Return every line of the data exactly as it appears.

-------------------------

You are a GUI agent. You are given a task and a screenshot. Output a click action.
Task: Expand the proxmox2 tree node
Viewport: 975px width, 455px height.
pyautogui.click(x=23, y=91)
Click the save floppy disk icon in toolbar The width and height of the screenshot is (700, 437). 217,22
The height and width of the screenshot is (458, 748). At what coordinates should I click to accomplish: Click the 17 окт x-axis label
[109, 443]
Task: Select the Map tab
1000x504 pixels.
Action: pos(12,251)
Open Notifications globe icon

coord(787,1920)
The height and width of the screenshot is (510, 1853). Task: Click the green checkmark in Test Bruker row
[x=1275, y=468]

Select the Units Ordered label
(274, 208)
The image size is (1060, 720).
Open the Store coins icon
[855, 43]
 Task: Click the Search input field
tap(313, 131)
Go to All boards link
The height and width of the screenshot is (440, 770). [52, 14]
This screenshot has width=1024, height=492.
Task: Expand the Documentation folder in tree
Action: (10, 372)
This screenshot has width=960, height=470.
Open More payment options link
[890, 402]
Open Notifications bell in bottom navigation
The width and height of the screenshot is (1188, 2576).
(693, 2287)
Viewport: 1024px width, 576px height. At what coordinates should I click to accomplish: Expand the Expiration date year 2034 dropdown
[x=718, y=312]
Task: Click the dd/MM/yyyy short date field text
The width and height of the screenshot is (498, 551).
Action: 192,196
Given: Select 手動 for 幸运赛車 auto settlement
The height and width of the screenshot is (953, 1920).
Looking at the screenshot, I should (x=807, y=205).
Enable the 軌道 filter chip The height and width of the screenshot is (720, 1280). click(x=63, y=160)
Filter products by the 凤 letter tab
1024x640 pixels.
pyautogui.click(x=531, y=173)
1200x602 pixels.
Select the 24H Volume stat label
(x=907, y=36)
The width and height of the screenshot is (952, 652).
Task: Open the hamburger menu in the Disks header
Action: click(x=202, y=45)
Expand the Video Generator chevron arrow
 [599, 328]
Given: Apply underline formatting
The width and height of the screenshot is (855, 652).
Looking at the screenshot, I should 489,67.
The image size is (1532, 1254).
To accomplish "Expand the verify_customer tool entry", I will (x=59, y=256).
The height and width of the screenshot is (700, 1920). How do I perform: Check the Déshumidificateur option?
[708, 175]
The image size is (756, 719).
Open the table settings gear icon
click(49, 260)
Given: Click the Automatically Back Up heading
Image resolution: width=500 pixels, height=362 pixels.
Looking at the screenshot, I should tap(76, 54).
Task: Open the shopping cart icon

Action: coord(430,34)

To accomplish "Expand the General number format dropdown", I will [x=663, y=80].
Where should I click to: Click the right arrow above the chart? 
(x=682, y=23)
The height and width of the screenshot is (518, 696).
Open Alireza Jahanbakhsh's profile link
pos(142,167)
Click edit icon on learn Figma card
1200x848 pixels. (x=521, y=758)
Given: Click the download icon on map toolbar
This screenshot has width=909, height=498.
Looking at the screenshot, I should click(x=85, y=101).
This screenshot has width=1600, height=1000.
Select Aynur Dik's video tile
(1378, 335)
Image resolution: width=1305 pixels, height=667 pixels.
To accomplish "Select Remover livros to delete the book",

-------------------------

## [Solution for this task]
You are a GUI agent. You are given a task and a screenshot. Output a click action.
Task: Expand the proxmox2 tree node
Viewport: 975px width, 455px height.
pyautogui.click(x=23, y=91)
Click the save floppy disk icon in toolbar The width and height of the screenshot is (700, 437). 217,22
The height and width of the screenshot is (458, 748). At what coordinates should I click to accomplish: Click the 17 окт x-axis label
[109, 443]
Task: Select the Map tab
1000x504 pixels.
Action: pos(12,251)
Open Notifications globe icon

coord(787,1920)
The height and width of the screenshot is (510, 1853). Task: Click the green checkmark in Test Bruker row
[x=1275, y=468]

Select the Units Ordered label
(274, 208)
The image size is (1060, 720).
Open the Store coins icon
[855, 43]
 Task: Click the Search input field
tap(313, 131)
Go to All boards link
The height and width of the screenshot is (440, 770). [52, 14]
This screenshot has width=1024, height=492.
Task: Expand the Documentation folder in tree
Action: (10, 372)
This screenshot has width=960, height=470.
Open More payment options link
[890, 402]
Open Notifications bell in bottom navigation
The width and height of the screenshot is (1188, 2576).
(693, 2287)
Viewport: 1024px width, 576px height. At what coordinates should I click to accomplish: Expand the Expiration date year 2034 dropdown
[x=718, y=312]
Task: Click the dd/MM/yyyy short date field text
The width and height of the screenshot is (498, 551).
Action: 192,196
Given: Select 手動 for 幸运赛車 auto settlement
The height and width of the screenshot is (953, 1920).
Looking at the screenshot, I should (x=807, y=205).
Enable the 軌道 filter chip The height and width of the screenshot is (720, 1280). click(x=63, y=160)
Filter products by the 凤 letter tab
1024x640 pixels.
pyautogui.click(x=531, y=173)
1200x602 pixels.
Select the 24H Volume stat label
(x=907, y=36)
The width and height of the screenshot is (952, 652).
Task: Open the hamburger menu in the Disks header
Action: click(x=202, y=45)
Expand the Video Generator chevron arrow
 [599, 328]
Given: Apply underline formatting
The width and height of the screenshot is (855, 652).
Looking at the screenshot, I should 489,67.
The image size is (1532, 1254).
To accomplish "Expand the verify_customer tool entry", I will (x=59, y=256).
The height and width of the screenshot is (700, 1920). How do I perform: Check the Déshumidificateur option?
[708, 175]
The image size is (756, 719).
Open the table settings gear icon
click(49, 260)
Given: Click the Automatically Back Up heading
Image resolution: width=500 pixels, height=362 pixels.
Looking at the screenshot, I should tap(76, 54).
Task: Open the shopping cart icon

Action: coord(430,34)

To accomplish "Expand the General number format dropdown", I will [x=663, y=80].
Where should I click to: Click the right arrow above the chart? 
(x=682, y=23)
The height and width of the screenshot is (518, 696).
Open Alireza Jahanbakhsh's profile link
pos(142,167)
Click edit icon on learn Figma card
1200x848 pixels. (x=521, y=758)
Given: Click the download icon on map toolbar
This screenshot has width=909, height=498.
Looking at the screenshot, I should click(x=85, y=101).
This screenshot has width=1600, height=1000.
Select Aynur Dik's video tile
(1378, 335)
Image resolution: width=1305 pixels, height=667 pixels.
To accomplish "Select Remover livros to delete the book",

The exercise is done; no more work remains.